Just as the discription says, anyone use it and how good is it. Heres a link for your interest of looking up the stats.
http://www.seachem.com/Products/product_pages/FlouriteBlackSand.html


----------



## BRUNER247 (Jun 2, 2010)

Might look in review section.


----------



## Piranha_man (Jan 29, 2005)

My initial concern was that it would raise the pH of yer water.

Upon Googling it a little, it appears as though this is not the case.

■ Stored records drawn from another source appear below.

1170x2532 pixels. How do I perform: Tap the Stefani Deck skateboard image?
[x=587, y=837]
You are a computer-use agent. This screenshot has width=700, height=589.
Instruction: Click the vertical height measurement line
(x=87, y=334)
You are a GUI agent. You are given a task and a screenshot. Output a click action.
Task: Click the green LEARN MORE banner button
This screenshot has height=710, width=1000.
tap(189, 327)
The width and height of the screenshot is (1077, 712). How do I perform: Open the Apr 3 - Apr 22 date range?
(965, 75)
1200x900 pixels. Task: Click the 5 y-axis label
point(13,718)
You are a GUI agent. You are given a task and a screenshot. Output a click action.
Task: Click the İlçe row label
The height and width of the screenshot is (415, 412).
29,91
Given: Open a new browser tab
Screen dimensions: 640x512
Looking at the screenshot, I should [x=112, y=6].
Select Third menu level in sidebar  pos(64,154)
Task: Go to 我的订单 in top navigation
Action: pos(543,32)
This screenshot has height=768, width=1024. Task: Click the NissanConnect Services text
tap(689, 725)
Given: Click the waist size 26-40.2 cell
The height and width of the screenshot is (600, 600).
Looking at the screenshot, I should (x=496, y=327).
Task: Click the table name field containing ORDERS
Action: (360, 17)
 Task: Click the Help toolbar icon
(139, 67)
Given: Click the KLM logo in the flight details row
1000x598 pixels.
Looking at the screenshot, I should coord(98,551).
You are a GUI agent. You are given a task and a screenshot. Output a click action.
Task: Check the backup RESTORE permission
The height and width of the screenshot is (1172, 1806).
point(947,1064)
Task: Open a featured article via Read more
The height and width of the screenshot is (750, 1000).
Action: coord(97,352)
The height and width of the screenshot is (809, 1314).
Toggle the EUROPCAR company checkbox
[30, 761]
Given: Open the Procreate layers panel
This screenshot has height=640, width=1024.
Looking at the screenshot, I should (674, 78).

As far as black sand goes, I have it in all my tanks and I love it.


----------



## maknwar (Jul 16, 2007)

It was very dusty at the beginning, buts it's a very good substrate.


----------



## Piranha-Freak101 (Dec 8, 2010)

Off topic but i want some


----------



## Smoke (Sep 8, 2010)

maknwar said:


> It was very dusty at the beginning, buts it's a very good substrate.


x2


----------



## roidrage03 (Aug 15, 2010)

yeah you definitely need to sift it very well if you dont want dust floating about forever haha i got the red and black, it looks good though when sifted


----------



## Joe.G (Dec 20, 2010)

How Much is it? would I need for a 75 Gal Tank?


----------



## wally43 (Feb 23, 2007)

I just filled my 65g with a 48x18 footprint and I put 4 bags in and I have about 3 inches all around and I love the black it looks nice


----------